Reproduce word for word the part of the piece on OpenAI's deleted book datasets that begins at the words "OpenAI’s House Counsel" and stops after "will be deposed.".

→ Given text:
⁂

OpenAI’s House Counsel to Be Deposed Over Deleted Pirated Material hollywoodreporter.com

Winston Cho, the Hollywood Reporter:

To rewind, authors and publishers have gained access to Slack messages between OpenAI’s employees discussing the erasure of the datasets, named “books 1 and books 2.” But the court held off on whether plaintiffs should get other communications that the company argued were protected by attorney-client privilege.

In a controversial decision that was appealed by OpenAI on Wednesday, U.S. District Judge Ona Wang found that OpenAI must hand over documents revealing the company’s motivations for deleting the datasets. OpenAI’s in-house legal team will be deposed.

Wang’s decision (PDF), to the extent I can read it as a layperson, examines OpenAI’s shifting story about why it erased the books 1 and books2 data sets — apparently, the only time possible training materials were deleted.

I am not sure it has yet been proven OpenAI trained its models on pirated books. Anthropic settled a similar suit in September, and Meta and Apple are facing similar accusations. For practical purposes, however, it is trivial to suggest it did use pirated data in general: if you have access to its Sora app, enter any prompt followed by the word “camrip”.

What is a camrip?, a strictly law-abiding person might ask. It is a label added to a movie pirated in the old-fashioned way: by pointing a video camera at the screen in a theatre. As a result, these videos have a distinctive look and sound which is reproduced perfectly by Sora. It is very difficult for me to see a way in which OpenAI could have trained this model to understand what a camrip is without feeding it a bunch of them, and I do not know of a legitimate source for such videos.

⁂

→ The data:
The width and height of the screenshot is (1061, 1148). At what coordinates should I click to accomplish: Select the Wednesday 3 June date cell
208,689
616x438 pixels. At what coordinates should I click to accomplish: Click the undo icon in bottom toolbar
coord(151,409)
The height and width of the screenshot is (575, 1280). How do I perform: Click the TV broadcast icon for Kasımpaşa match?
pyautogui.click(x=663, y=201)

⁂

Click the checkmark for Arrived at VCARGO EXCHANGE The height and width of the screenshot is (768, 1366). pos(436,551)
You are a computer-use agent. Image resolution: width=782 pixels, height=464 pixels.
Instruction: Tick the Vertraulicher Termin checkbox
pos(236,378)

⁂

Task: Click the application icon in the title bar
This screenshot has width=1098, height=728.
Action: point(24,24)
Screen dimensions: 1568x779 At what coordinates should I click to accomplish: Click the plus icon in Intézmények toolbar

⁂

→ Response below:
OpenAI’s House Counsel to Be Deposed Over Deleted Pirated Material hollywoodreporter.com

Winston Cho, the Hollywood Reporter:

To rewind, authors and publishers have gained access to Slack messages between OpenAI’s employees discussing the erasure of the datasets, named “books 1 and books 2.” But the court held off on whether plaintiffs should get other communications that the company argued were protected by attorney-client privilege.

In a controversial decision that was appealed by OpenAI on Wednesday, U.S. District Judge Ona Wang found that OpenAI must hand over documents revealing the company’s motivations for deleting the datasets. OpenAI’s in-house legal team will be deposed.